Rescapé à l’âge de 14 ans de la rafle du Vél’d’Hiv, l’écrivain, journaliste et essayiste Maurice Rajsfus, décédé le 13 juin 2020 à 92 ans, a consacré une partie de sa vie à documenter les violences policières en France. Auteur d’une soixantaine d’ouvrages, parmi lesquels le Que sais-je ? La Rafle du Vel’ d’Hiv’ (PUF 2002), le très polémique Des Juifs dans la Collaboration (EDI, 1980) consacré au rôle de l’UGIF sous l’Occupation, ou encore l’un des ouvrages de référence sur le camp de Drancy, Drancy : un camp de concentration très ordinaire (1941-44), réédité au Cherche-Midi, il était un infatigable militant ancré à l’extrême-gauche.
Nahum Plocki et Riwka Rajsfus
Maurice Rajsfus est né le 9 avril 1928 à Aubervilliers, dans une famille originaire de Pologne. Ses parents ont émigré en France quatre ans auparavant, son père Nahum Plocki, issu d’un milieu aisé, fut enseignant en Pologne, sa mère, Riwka Rajsfus, venait d’un milieu rural très modeste. Le couple travaillera comme marchands forains de bas et chaussettes dans les agglomérations de la banlieue nord de Paris, la famille habitant un minuscule appartement de 27m² à Vincennes.
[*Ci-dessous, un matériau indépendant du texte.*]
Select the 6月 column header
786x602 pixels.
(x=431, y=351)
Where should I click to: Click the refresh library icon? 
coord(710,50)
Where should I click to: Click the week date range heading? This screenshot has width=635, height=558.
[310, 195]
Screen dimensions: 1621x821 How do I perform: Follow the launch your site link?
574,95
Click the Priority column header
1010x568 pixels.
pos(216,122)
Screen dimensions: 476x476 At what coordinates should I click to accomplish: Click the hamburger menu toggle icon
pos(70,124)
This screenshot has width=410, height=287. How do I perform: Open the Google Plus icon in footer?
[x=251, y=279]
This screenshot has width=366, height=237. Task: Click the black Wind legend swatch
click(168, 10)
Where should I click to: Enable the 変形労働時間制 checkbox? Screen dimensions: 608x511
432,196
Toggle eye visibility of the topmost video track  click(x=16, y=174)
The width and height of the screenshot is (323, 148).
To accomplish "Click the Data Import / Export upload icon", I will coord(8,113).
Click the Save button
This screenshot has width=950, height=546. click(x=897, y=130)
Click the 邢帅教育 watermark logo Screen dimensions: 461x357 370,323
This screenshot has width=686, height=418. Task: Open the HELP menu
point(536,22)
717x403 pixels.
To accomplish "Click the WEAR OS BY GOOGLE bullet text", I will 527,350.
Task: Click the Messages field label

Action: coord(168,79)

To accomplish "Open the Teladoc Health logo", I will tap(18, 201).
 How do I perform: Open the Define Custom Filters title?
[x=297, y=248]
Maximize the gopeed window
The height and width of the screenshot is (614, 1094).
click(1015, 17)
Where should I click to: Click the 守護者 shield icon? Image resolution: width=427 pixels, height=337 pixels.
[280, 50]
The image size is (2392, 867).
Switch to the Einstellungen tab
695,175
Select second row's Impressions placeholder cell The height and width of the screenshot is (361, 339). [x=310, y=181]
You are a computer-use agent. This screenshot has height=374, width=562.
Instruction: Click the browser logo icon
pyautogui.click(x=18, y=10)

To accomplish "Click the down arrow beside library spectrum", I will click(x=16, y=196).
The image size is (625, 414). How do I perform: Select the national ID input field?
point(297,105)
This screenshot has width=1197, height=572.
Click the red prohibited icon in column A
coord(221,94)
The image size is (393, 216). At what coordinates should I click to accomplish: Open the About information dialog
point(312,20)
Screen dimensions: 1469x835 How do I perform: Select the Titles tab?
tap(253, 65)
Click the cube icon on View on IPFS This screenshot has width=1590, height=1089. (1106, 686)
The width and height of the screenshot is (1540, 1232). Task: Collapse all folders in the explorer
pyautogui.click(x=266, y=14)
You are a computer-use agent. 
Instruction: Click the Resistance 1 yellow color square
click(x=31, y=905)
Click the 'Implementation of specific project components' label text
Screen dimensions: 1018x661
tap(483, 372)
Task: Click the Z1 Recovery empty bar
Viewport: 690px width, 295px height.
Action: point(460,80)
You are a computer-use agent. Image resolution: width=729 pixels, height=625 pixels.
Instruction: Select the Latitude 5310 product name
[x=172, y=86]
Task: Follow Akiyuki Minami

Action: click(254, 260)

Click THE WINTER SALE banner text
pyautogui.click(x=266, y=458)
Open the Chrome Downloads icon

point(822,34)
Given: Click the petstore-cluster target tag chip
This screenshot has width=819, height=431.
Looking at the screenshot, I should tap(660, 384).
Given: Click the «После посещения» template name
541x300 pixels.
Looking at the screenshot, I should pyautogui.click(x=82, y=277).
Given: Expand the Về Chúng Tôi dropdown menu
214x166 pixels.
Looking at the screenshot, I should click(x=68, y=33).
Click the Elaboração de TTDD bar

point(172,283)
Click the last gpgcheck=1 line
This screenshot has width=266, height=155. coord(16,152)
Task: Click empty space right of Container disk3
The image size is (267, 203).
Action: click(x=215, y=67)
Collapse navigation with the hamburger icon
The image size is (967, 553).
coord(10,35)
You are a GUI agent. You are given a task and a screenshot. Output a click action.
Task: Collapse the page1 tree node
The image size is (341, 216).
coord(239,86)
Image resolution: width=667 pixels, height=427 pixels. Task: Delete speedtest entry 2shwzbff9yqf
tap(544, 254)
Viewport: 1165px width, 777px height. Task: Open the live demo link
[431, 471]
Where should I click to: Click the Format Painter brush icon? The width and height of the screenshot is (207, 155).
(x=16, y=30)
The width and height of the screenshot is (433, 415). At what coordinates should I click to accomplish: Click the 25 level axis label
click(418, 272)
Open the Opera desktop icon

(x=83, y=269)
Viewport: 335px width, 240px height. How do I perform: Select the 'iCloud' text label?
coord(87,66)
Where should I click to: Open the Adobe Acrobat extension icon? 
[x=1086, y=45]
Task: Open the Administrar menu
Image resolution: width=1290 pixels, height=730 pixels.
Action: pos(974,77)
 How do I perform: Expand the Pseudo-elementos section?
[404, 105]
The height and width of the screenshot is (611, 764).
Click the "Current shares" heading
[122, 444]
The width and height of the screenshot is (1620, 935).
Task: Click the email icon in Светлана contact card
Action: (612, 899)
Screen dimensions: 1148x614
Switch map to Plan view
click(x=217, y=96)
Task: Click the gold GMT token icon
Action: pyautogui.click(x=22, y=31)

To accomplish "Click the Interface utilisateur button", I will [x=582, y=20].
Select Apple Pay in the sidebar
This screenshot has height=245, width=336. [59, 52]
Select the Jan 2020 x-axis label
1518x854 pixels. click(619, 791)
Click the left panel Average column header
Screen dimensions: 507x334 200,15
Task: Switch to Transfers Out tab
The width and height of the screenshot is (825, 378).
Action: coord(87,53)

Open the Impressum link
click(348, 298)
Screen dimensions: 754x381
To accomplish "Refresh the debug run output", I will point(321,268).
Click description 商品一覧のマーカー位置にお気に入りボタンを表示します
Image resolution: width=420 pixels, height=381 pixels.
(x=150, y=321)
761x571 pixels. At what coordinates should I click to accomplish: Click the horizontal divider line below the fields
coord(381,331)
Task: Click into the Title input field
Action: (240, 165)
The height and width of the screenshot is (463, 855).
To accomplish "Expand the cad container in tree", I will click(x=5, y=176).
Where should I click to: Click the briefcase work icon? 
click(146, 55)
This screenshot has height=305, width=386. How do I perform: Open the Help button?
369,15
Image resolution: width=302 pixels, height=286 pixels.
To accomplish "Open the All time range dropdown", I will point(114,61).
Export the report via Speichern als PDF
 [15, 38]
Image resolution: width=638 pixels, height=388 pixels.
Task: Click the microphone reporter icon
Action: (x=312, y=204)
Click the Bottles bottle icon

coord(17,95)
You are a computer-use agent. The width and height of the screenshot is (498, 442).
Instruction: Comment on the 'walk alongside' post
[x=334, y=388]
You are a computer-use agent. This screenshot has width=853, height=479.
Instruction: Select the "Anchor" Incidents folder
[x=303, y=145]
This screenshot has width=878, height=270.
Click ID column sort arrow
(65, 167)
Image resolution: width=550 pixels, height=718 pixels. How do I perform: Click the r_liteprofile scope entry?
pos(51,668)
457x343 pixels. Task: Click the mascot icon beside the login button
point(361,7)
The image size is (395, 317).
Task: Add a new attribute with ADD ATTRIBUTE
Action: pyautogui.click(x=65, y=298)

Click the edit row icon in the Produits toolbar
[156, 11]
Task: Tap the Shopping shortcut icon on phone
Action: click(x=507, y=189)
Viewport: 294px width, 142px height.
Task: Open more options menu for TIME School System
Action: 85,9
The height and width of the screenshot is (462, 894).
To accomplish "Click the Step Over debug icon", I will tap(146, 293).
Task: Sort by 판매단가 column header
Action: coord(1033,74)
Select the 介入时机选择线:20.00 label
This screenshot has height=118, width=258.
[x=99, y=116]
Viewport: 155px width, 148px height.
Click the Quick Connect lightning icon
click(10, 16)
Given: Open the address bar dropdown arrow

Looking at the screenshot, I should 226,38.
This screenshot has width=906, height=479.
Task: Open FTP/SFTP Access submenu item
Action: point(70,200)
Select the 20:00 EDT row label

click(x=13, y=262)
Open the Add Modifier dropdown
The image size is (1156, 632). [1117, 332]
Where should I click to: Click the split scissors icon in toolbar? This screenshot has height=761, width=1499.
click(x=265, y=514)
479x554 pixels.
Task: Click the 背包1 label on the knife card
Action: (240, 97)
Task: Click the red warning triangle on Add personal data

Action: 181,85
La famille Plocki était athée et emblématique de cette génération d’immigrés juifs ashkénazes prolétaires, qui envoyaient leur progéniture dans des colonies de vacances gérées par des militants communistes. Autres temps, autres mœurs… Durant l’été 1937, Maurice et Jenny, leurs deux enfants, découvrent l’île de Ré, dans une colonie du village de La Couarde dirigée par un juif allemand qui avait fui le nazisme. C’est là, à 9 ans, que Maurice apprendra à chanter l’Internationale, la Jeune Garde, la Varsovienne…
Le témoignage de Jenny Plocki (YouTube, novembre 2018)
Dans son livre sans doute le plus intime, Mon père l’étranger (L’Harmattan, 2005), Maurice Rajsfus raconte à travers la correspondance familiale, la vie de Nahum Plocki et Rywka Rajsfus, dont il conservera le nom de famille. À la différence de son frère David, parti « construire le socialisme » en URSS, Nahum Plocki, fervent sioniste, quittera la Pologne à l’âge de 21 ans, en 1913, pour la Palestine, en compagnie de militants du mouvement sioniste socialiste Poale Zion. À son arrivée à Paris en 1923, il travaille comme ouvrier chez Renault à Billancourt, avant de devenir vendeur sur les marchés. Son fils raconte sa découverte des congés payés en 1936, « les seules vacances qu’il n’aura jamais connues au pays de la liberté », poursuivant « Manifestement, Nahum cherchait en France l’intégration, sinon l’assimilation, tout comme il aurait tenté d’y parvenir en Amérique ou en Russie. Non pas pour lui, c’était prématuré mais au moins pour ses enfants. Ce qu’il n’a réussi que partiellement car la guerre s’est montrée une implacable alliée du retour au ghetto, je pense l’avoir réalisé à sa place. Je crois – enfin j’espère – qu’il serait fier de moi, fier surtout de ses petits-enfants et de ceux qui porteront encore son nom dans ce pays qui était pour lui synonyme de liberté. Même si cela représentait une certaine tromperie dont il n’avait jamais été tout à fait dupe, il avait pourtant le grand mérite d’en sourire. »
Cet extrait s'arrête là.